そう思ったが、あいにくライムジュースは生粋の野郎だったので共感はできなかった。
「映画」
「いでっ」
ライムジュースは通路にはみ出していた長い脚を蹴飛ばした。
「あっ映画?時間だっけ?」
「忘れてんのかと思ったわ」
「悪い悪い」
スネイクはへらへら笑った。
 
スネイクがテーブルを片付けているのを横目に財布に入れた優待チケットを確認する。最近ライムジュースがふられたばかりだというのを知っていながら、「彼女と一緒に行けよ」と意地の悪い知人が寄越したものだ。しかもサメ映画。くそかよ。
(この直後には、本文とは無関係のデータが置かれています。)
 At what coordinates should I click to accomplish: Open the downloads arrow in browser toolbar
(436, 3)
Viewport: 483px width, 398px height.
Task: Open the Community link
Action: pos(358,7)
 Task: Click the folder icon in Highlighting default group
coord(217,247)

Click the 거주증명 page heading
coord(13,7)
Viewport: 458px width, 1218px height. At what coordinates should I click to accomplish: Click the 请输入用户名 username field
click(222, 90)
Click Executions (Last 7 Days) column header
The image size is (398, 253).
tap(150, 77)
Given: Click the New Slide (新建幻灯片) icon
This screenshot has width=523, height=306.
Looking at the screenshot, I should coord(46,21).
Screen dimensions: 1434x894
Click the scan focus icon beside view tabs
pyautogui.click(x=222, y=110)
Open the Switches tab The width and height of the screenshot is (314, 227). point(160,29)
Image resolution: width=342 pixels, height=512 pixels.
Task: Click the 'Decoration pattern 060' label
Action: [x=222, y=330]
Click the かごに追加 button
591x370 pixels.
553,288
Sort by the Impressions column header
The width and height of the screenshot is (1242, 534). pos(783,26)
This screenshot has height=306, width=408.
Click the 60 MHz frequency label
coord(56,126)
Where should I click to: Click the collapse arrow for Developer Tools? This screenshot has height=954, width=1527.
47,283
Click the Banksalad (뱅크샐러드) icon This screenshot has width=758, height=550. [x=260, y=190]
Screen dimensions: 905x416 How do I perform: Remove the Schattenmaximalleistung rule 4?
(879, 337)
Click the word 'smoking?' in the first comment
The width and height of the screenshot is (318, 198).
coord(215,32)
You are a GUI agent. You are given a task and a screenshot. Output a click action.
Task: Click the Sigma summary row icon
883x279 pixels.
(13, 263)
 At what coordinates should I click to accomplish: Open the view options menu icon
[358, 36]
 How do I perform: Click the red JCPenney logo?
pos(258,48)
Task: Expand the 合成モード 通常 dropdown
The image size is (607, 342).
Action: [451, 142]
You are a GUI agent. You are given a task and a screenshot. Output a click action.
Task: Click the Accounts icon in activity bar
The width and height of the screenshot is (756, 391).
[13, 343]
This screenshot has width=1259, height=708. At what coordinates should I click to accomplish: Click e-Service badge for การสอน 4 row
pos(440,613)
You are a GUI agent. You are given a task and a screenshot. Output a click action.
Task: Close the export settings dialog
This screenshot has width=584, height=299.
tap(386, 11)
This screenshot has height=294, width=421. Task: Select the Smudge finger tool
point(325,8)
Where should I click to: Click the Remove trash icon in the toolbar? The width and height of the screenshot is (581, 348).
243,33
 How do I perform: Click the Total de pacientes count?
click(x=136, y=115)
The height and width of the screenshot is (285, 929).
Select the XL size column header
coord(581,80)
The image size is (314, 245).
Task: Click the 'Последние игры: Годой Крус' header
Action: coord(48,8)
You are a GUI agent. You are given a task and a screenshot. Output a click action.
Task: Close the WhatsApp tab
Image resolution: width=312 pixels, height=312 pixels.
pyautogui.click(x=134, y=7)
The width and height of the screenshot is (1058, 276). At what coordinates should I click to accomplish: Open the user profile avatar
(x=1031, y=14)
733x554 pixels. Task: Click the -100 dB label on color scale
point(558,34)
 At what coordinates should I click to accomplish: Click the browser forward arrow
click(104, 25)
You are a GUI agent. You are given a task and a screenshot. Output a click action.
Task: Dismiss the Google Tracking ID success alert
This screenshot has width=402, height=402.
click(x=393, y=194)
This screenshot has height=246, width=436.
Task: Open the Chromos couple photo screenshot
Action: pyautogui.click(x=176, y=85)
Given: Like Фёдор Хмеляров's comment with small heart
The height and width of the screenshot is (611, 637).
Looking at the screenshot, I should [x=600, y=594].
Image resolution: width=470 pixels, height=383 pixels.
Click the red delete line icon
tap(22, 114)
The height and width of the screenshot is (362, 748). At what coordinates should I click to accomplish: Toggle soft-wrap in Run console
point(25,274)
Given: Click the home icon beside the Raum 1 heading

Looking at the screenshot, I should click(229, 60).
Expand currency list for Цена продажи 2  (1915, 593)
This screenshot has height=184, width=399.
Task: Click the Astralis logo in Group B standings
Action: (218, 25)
鼻にしわを寄せて、にやにや笑う赤色を脳裏から追い出し、席を立つと早足で歩き出す。
後ろからスネイクがついてきた。
「いや、時間ギリギリだな。おれなら競歩の速度で間に合うけどお前は短距離走の走り方じゃないとやべえかも」
「おい人の足が短えみたいな言い方すんな。お前に比べれば誰だってちびだし短足だわ」
スネイクはセリフとは裏腹にのんびりした歩き方でライムジュースを悠々と追い越すと、駅の方向はちらりとも見ずに映画館へと歩を進める。ゆらゆらと揺れるような大きい背中を見ながらライムジュースも後を追う。

二人はもう、映画のことしか考えていなかった。